**Text to read:**
From: Dave Jiang <dave.jiang@intel.com>
To: alison.schofield@intel.com, Davidlohr Bueso <dave@stgolabs.net>,
Jonathan Cameron <jonathan.cameron@huawei.com>,
Vishal Verma <vishal.l.verma@intel.com>,
Ira Weiny <ira.weiny@intel.com>,
Dan Williams <dan.j.williams@intel.com>
Cc: linux-cxl@vger.kernel.org
Subject: Re: [PATCH] cxl/region: Allow 6 & 12 way regions on 3-way HB interleaves
Date: Mon, 24 Feb 2025 17:41:20 -0700 [thread overview]
Message-ID: <010e16c3-0f90-41b0-8939-4cc8cb26de7a@intel.com> (raw)
In-Reply-To: <20250224235817.2259508-1-alison.schofield@intel.com>
On 2/24/25 4:58 PM, alison.schofield@intel.com wrote:
> From: Alison Schofield <alison.schofield@intel.com>
>
> The CXL driver requires the granularity of a region and it's root
s/it's/its/
> decoder to be the same. This is particularly restrictive for 3-way
> host bridge interleaves where the only spec defined interleave
> configurations for creating 6-way and 12-way regions on a 3-way HB
configuration?
> interleave require mixed granularities.
requries?
>
> CXL 3.1 Specification 9.13.1.1:
May as well go to 3.2
> Legal Interleaving Configurations: 12-way, 6-way, and 3-way
>
> Adding support for these new interleaves touches these areas:
>
> 1) User created regions employing "cxl create-region" fail when the
> ndctl tool gets a mixed granularity request. That is addressed in
s/ndctl/CXL CLI/
> a patch to the ndctl tool.

**Entries provided:**
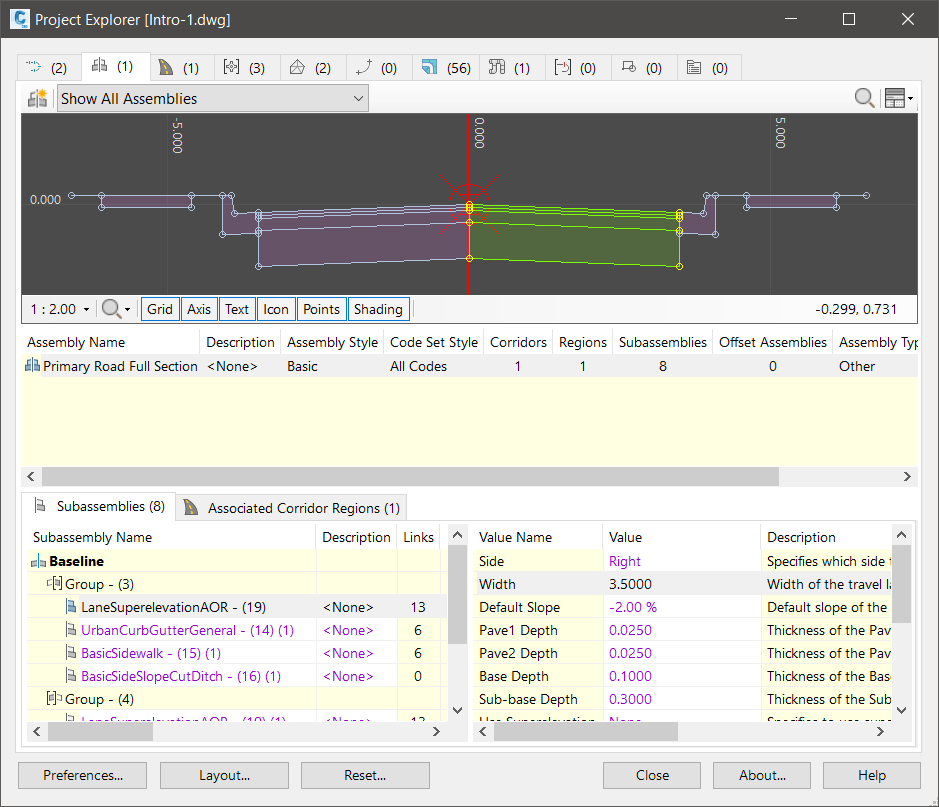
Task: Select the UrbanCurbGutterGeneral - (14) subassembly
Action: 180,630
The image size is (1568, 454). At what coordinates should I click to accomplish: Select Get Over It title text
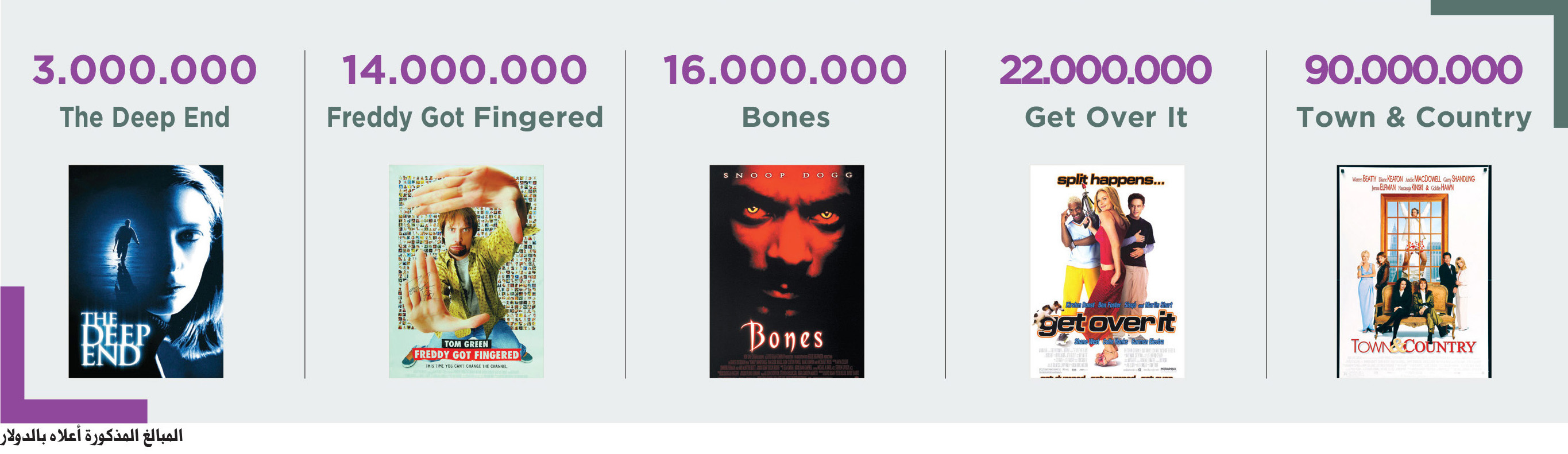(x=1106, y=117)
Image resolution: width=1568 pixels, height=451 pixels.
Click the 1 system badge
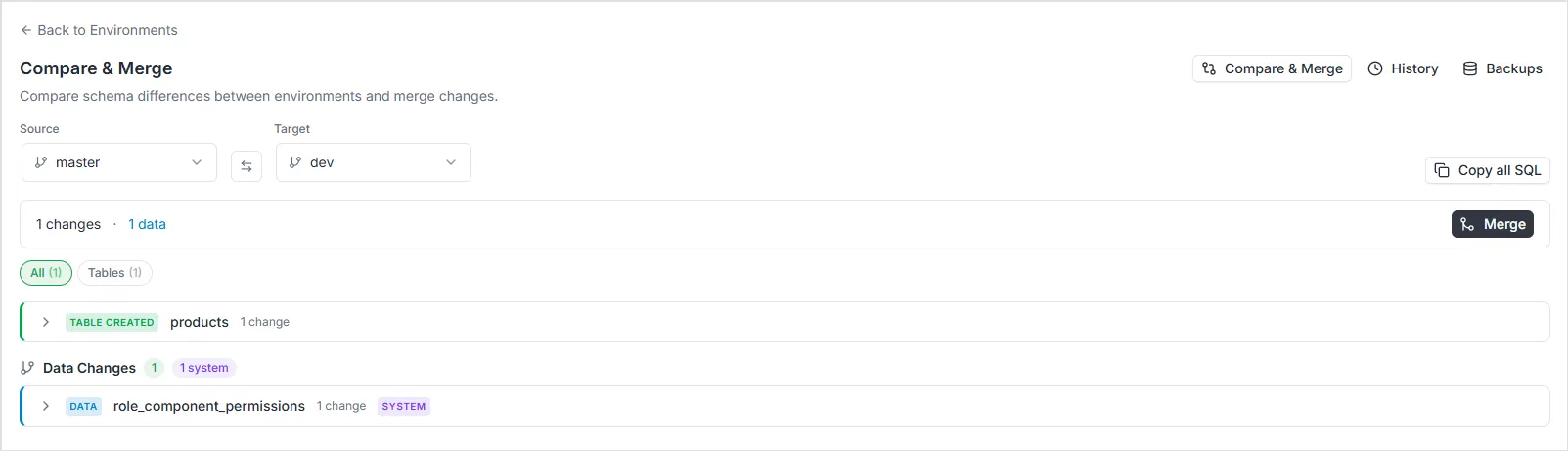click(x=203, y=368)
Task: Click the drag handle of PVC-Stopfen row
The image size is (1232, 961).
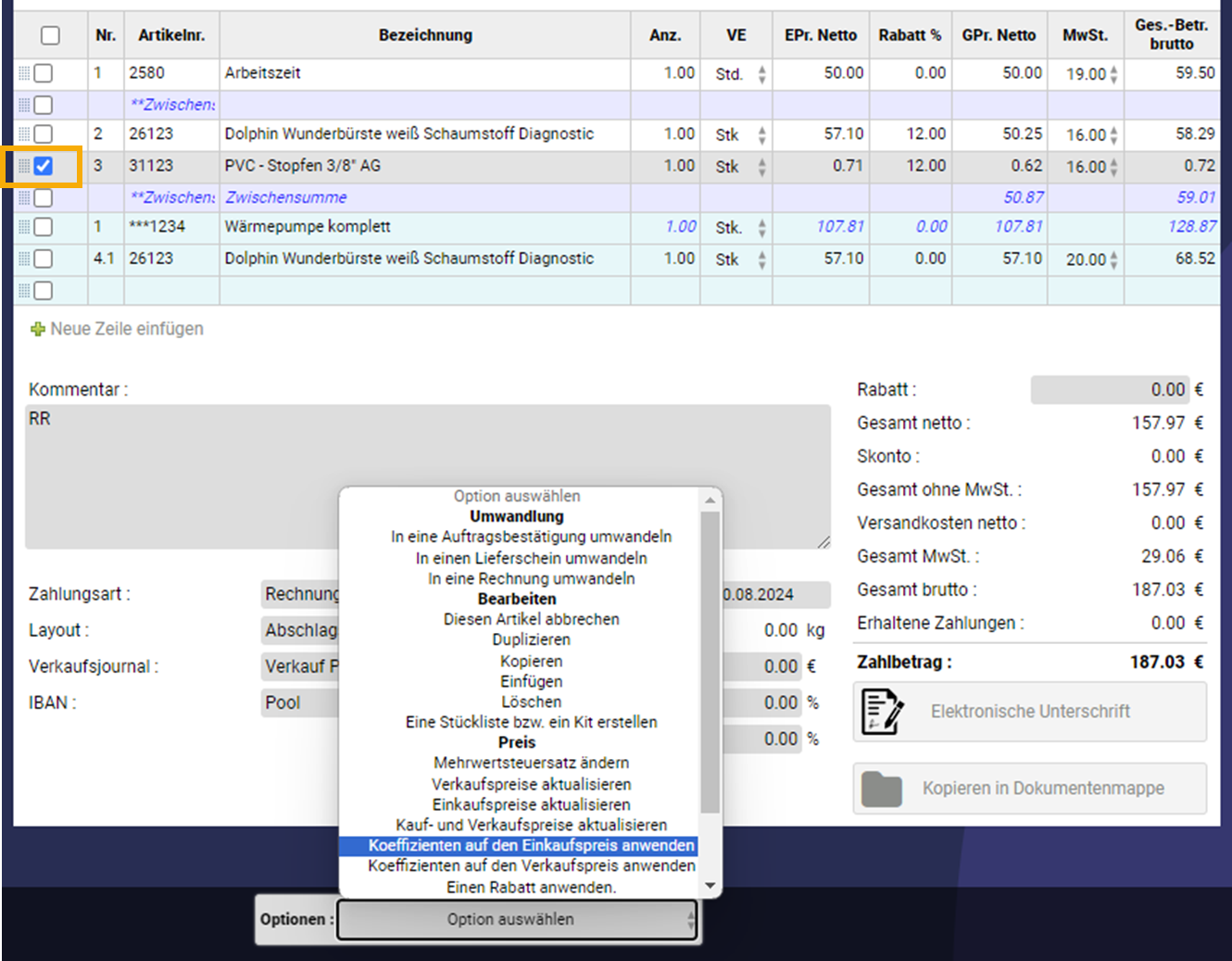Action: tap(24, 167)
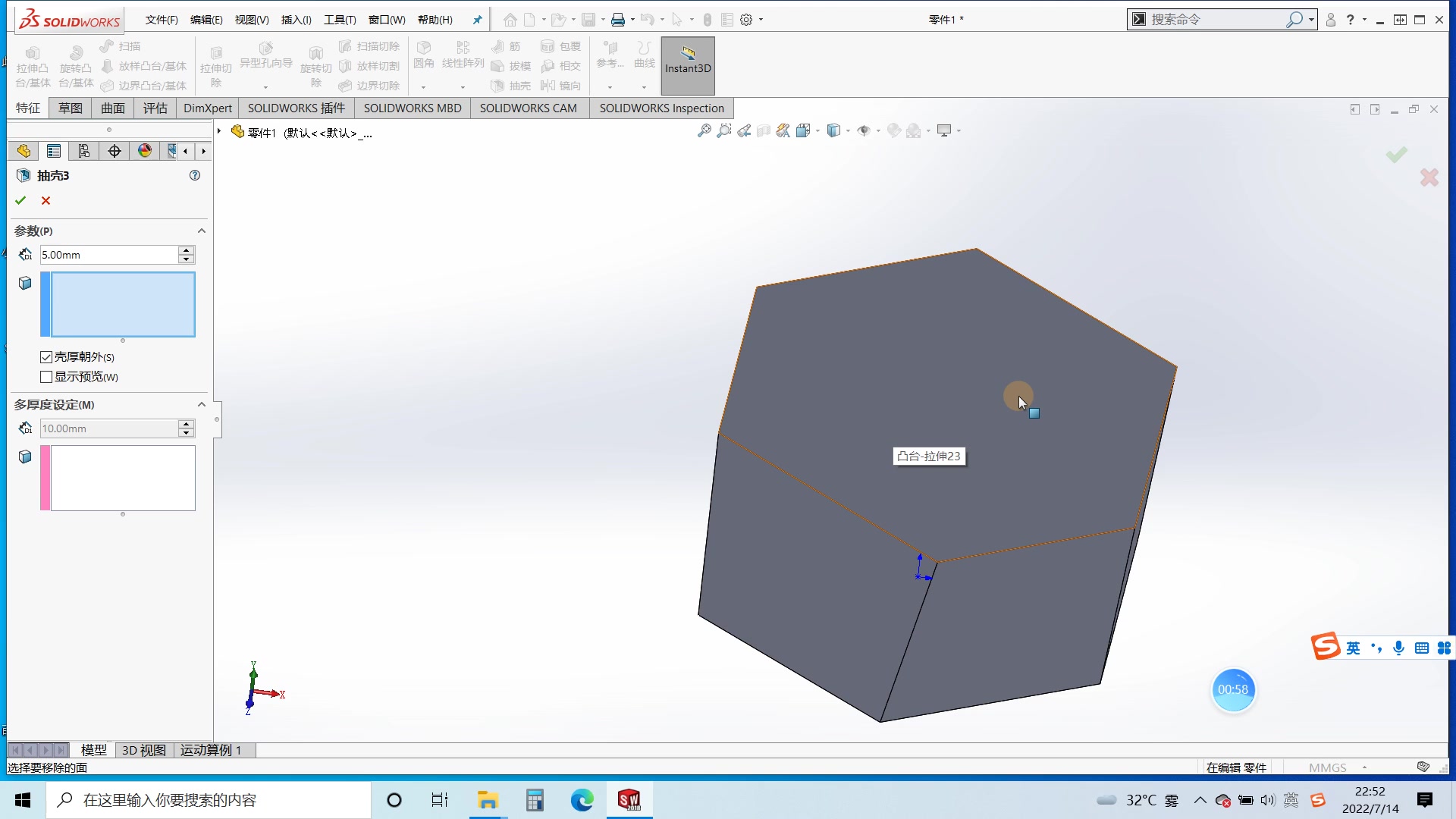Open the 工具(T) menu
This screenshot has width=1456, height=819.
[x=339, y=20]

**Problem set:**
- a) Answer these questions about the patch review email:
(i) Which mailing list is copied on the message?
(ii) Which specification version does the reviewer suggest citing instead of 3.1?
(iii) What wording does the reviewer propose in place of "ndctl"?
- b) Filter the entries, keeping every line that holds the string "Select". Case counts.
The text and the entries are separate material.

**Answers to each task:**
- a)
(i) linux-cxl@vger.kernel.org
(ii) 3.2
(iii) CXL CLI

- b)
Task: Select the UrbanCurbGutterGeneral - (14) subassembly
The image size is (1568, 454). At what coordinates should I click to accomplish: Select Get Over It title text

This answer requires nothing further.